Рабы использовались их владельцами как домашние слуги различного типа и как полевые работники. Случалось, что они были мужчинами и женщинами, искушенными в ремесле, или даже педагогами. Оценивались они по способностям и оказываемым услугам. Согласно «Русской правде», размер компенсации князю за убийство его рабов варьировался от пяти до двенадцати гривен, в зависимости от того, какого рода рабом была жертва.
Что же касается окончания рабского состояния, оставляя в стороне смерть раба, временное рабство могло закончиться после совершения достаточного объема работ. Конец полного рабства мог наступить двумя путями: или раб выкупал себя (что, конечно же, могли позволить себе немногие), или хозяин мог отпустить своего раба или рабов волевым решением. К этому его постоянно побуждала церковь, и многие богатые люди следовали этому совету, освобождая рабов посмертно в специальном разделе завещания.
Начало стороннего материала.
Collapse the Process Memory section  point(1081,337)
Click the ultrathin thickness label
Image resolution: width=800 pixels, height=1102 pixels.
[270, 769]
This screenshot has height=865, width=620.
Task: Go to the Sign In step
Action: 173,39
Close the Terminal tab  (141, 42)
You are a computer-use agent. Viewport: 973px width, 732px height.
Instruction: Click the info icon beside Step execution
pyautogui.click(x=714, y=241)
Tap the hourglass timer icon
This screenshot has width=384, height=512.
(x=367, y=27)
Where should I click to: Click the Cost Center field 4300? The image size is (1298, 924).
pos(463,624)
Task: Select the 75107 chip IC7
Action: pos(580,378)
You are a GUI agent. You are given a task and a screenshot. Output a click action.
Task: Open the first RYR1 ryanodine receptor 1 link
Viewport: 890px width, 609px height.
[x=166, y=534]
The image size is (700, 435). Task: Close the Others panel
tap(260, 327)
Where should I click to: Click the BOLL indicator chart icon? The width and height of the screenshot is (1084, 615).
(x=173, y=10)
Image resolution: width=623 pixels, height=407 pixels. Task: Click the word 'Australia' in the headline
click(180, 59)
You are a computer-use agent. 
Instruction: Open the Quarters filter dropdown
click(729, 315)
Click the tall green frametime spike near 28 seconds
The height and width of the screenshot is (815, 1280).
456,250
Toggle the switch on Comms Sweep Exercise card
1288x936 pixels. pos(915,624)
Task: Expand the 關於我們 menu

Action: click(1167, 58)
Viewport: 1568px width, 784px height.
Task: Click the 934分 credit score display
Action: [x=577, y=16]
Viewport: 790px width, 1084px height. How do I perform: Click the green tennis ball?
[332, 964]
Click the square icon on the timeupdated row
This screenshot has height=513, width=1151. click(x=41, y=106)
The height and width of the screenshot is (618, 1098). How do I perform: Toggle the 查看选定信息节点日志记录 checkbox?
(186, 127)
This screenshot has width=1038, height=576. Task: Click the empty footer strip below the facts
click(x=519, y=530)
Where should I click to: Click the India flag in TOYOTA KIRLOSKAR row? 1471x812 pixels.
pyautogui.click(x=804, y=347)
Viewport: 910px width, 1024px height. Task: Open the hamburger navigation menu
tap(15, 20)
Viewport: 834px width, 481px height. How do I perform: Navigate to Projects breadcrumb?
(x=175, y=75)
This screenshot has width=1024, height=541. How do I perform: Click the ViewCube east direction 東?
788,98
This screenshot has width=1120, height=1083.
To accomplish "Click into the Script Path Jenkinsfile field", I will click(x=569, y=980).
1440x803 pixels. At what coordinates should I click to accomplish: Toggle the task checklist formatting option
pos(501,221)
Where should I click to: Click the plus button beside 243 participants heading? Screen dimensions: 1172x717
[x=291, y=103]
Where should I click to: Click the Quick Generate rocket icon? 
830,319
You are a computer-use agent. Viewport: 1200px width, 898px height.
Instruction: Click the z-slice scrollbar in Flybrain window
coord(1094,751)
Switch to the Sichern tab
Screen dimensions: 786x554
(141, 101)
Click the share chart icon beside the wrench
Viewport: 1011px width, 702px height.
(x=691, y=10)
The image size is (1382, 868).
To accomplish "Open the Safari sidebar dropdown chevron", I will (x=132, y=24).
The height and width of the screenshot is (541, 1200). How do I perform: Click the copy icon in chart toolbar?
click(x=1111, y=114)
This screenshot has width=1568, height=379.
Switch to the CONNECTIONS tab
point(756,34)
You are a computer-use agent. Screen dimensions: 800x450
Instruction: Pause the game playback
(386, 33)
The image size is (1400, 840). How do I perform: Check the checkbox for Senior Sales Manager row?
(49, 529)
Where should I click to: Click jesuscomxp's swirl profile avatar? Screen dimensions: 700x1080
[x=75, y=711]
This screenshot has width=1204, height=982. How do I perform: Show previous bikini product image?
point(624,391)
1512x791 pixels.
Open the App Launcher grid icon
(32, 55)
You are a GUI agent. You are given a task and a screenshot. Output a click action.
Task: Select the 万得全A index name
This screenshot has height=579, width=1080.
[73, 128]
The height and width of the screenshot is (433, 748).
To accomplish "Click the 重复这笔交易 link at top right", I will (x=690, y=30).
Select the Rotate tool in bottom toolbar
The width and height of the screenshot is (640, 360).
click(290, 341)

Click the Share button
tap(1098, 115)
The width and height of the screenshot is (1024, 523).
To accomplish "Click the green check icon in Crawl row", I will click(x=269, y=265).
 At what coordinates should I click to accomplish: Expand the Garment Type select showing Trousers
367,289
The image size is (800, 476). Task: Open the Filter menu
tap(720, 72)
Существовал также, разумеется, незаконный путь самоосвобождения раба – бегство. Многие рабы использовали этот путь к свободе, поскольку в «Русской правде» есть несколько параграфов, говорящих о рабах-беглецах. Любой человек, давший приют такому рабу или каким‐либо образом оказавший ему содействие, должен был подвергнуться штрафу.
8. Церковные люди
В Древней Руси под церковную юрисдикцию подпадали не только духовенство и члены их семей, но также и определенные категории людей, которые либо служили церкви тем или иным образом, либо нуждались в ее поддержке. Все они были известны как «церковные люди»131.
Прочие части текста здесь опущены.